From the line with "WOOD HOBBY PROJECTS (841, 903)" through the final line, transcribe the material below character for character; include no other lines.

--------------------------------------------------

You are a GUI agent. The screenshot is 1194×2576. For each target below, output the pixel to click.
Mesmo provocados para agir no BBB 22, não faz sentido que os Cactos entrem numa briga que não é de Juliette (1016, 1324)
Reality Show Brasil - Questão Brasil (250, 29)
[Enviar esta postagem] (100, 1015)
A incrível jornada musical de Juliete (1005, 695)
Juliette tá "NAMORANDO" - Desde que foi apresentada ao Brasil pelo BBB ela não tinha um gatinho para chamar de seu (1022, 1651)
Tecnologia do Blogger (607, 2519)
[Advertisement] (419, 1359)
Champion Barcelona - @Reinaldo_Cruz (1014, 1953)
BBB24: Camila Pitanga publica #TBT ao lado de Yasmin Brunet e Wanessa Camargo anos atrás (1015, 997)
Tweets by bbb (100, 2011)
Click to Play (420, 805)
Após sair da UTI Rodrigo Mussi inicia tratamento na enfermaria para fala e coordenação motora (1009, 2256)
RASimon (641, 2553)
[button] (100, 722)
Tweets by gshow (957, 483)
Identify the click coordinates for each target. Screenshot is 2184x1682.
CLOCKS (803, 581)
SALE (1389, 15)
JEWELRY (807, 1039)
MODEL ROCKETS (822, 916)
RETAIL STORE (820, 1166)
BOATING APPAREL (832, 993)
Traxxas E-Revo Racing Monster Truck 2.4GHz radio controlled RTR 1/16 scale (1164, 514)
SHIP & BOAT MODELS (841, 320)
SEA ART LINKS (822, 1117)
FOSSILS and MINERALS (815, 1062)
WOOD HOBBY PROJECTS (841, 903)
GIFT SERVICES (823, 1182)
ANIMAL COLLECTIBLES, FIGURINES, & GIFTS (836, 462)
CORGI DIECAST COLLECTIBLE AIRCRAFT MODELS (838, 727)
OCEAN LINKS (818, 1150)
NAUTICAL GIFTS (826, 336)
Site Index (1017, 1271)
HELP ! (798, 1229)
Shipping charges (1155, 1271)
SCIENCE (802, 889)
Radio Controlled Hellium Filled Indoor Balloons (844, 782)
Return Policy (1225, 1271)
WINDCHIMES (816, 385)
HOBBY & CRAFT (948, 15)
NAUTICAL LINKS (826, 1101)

--------------------------------------------------

• EXERCISE OUTPUT:
WOOD HOBBY PROJECTS (841, 903)
GIFT SERVICES (823, 1182)
ANIMAL COLLECTIBLES, FIGURINES, & GIFTS (836, 462)
CORGI DIECAST COLLECTIBLE AIRCRAFT MODELS (838, 727)
OCEAN LINKS (818, 1150)
NAUTICAL GIFTS (826, 336)
Site Index (1017, 1271)
HELP ! (798, 1229)
Shipping charges (1155, 1271)
SCIENCE (802, 889)
Radio Controlled Hellium Filled Indoor Balloons (844, 782)
Return Policy (1225, 1271)
WINDCHIMES (816, 385)
HOBBY & CRAFT (948, 15)
NAUTICAL LINKS (826, 1101)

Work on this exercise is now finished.